-- Task goal --
Print the first line of the material below and each line after it, exactly as written, ending with the line that contains "Hans Fischer (659, 1363)".

[Working data]

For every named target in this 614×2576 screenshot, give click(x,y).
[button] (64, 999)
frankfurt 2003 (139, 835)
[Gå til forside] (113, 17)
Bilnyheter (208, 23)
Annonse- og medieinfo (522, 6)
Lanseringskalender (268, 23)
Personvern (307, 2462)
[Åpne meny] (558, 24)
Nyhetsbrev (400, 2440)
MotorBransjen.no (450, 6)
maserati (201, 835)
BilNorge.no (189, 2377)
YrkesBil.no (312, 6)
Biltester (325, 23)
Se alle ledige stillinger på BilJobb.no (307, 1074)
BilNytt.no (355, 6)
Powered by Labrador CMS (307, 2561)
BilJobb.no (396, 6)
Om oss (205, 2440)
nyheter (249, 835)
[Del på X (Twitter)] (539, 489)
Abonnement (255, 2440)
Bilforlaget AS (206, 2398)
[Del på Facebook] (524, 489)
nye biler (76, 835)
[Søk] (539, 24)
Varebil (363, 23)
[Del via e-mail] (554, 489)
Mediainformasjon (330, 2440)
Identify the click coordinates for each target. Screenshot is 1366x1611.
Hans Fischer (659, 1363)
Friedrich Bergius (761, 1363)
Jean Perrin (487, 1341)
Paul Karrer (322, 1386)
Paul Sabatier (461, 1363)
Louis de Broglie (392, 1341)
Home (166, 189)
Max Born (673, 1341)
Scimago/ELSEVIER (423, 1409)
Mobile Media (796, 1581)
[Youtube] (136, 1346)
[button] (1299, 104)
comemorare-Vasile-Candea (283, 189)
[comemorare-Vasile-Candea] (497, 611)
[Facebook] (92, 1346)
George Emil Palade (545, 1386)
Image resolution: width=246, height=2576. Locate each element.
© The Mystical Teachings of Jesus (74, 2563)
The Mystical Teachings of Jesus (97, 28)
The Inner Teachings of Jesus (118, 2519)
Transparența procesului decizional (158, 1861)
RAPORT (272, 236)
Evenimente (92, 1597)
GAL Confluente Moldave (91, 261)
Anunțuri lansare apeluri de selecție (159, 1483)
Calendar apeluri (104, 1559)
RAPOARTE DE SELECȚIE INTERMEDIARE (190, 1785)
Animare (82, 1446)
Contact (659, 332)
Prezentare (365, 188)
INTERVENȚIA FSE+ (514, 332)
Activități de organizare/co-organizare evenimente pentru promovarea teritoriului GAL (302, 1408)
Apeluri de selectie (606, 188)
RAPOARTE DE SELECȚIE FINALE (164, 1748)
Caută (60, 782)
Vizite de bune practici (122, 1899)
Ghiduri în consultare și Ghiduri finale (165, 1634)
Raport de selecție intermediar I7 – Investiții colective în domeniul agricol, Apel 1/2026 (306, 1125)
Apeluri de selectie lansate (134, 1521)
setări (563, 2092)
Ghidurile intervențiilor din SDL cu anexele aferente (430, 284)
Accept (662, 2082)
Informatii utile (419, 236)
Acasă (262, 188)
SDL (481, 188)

[/Working data]

-- Result below --
For every named target in this 614×2576 screenshot, give click(x,y).
[button] (64, 999)
frankfurt 2003 (139, 835)
[Gå til forside] (113, 17)
Bilnyheter (208, 23)
Annonse- og medieinfo (522, 6)
Lanseringskalender (268, 23)
Personvern (307, 2462)
[Åpne meny] (558, 24)
Nyhetsbrev (400, 2440)
MotorBransjen.no (450, 6)
maserati (201, 835)
BilNorge.no (189, 2377)
YrkesBil.no (312, 6)
Biltester (325, 23)
Se alle ledige stillinger på BilJobb.no (307, 1074)
BilNytt.no (355, 6)
Powered by Labrador CMS (307, 2561)
BilJobb.no (396, 6)
Om oss (205, 2440)
nyheter (249, 835)
[Del på X (Twitter)] (539, 489)
Abonnement (255, 2440)
Bilforlaget AS (206, 2398)
[Del på Facebook] (524, 489)
nye biler (76, 835)
[Søk] (539, 24)
Varebil (363, 23)
[Del via e-mail] (554, 489)
Mediainformasjon (330, 2440)
Identify the click coordinates for each target. Screenshot is 1366x1611.
Hans Fischer (659, 1363)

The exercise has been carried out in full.